The aim of KUBIK is the development and validation of new concepts, products and services to improve energy efficiency in buildings. It is the way of increasing the industrial competitiveness by innovating and developing more added-value products and services. KUBIK is orientated to:

  • Energy Intelligent Management
  • Innovative Energy Efficient Envelopes Assessment
  • Integration and Management of renewables

The main characteristic of KUBIK is the capability to reproduce realistic scenarios (residential, office, schools,..) and conditions of use, allowing validation of products and systems in conditions those of service.  KUBIK building is completely modular and flexible and can be reconfigured in: its external appearance (façades, windows, roof, shading systems); its internal partitioning (large spaces, small spaces); its HVAC system (Type of diffusing system, ventilation, HVAC plant…); and the building control system and adapted to the requirements of the R+D+I projects. The projects performed in KUBIK have been related to: High Performance Façades; Active Building Envelopes; Building integrated solar systems with smart energy management; Industrialized External Insulation systems for the refurbishment of buildings; Advanced Intelligent Management Models and Building-Integrated Photovoltaic technology (BIPV). More than 25 researchers have been involved in the execution of the projects in KUBIK, participating an average of four to five researchers per project depending on the complexity of the project


KUBIK consists of a building able to provide up to 500 m2 distributed in an underground floor, a ground floor and up to two storeys. The supply of energy is based on the combination of conventional and renewable energy (geothermic, solar and wind power), providing comprehensive information on the performance of each of the energy sources and their combinations. As the infrastructure operates in real conditions, the generation equipment is designed for the expected peak demand and it is flexible enough to adapt to the different scenarios that could be edified.

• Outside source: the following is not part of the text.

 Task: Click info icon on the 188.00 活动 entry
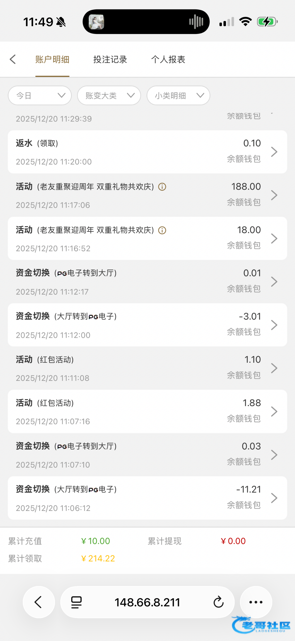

In addition, the building is equipped with a monitoring and control system which provides the necessary information for the R&D activities. KUBIK has an advanced monitoring system, equipped with over 800 sensors that records conditions inside and outside the experimental facility, climatic conditions.  The test measurement system includes the following sensors: indoor air temperature, surface temperature, radiant temperature, relative humidity, air velocity, heat flux, solar irradiance, illuminance, CO2 concentration, sound level meter …. The building automation system includes sensors for: shading control, blind control, lighting control, open/close window control, open/close openings control. The HVAC control system includes the following sensors: air temperature, relative humidity, air velocity, air/water temperature, air/water flow, air/water temperature flows, energy consumption of auxiliary equipment (fans, pumps). The external meteorological conditions are defined by: air temperature, relative humidity, solar irradiance, wind direction, wind velocity, precipitation and atmospheric pressure. Researchers and customers have access via the Internet to measurements being taken in the scenarios.

The HVAC installation of air conditioning of KUBIK consists of an hydronic system and a variable air volume system (VAV). Both systems have independent distribution, measurement and diffusion subsystems. And for generation, both systems are be fed by a common generation subsystem. The primary function of the HVAC installation of KUBIK is to provide the energy necessary to keep the different measurement rooms of the infrastructure under controlled indoor conditions, as well as measuring the energy delivered to each measurement room. The primary heat provision is based on a combined heat and power (CHP – 12.5kWt and 5kWe) unit feed with natural gas and helped by a conventional boiler (20kWt) for peak demand as well as a hot water storage. In terms of cold water, two coolers (70kWt) are in charge of this duty. The secondary heat and air conditioning system is based on a full circuit formed by pipes, valves and fan-coils in charge of satisfying each room thermal needs. In addition to the conventional generation systems and air conditioning elements KUBIK  include the following systems:

  • Distributed Electricity generation from renewable sources (photovoltaic and wind).
  • A heat exchanger with ground (superficial) for water. This system can be connected to a ground source heat pump and be integrated in the hot and cool water distribution circuits of the HVAC installation.
  • A Canadian well, formed by a heat exchanger with ground (superficial) through which outside air will circulate in order to carry out its preconditioning.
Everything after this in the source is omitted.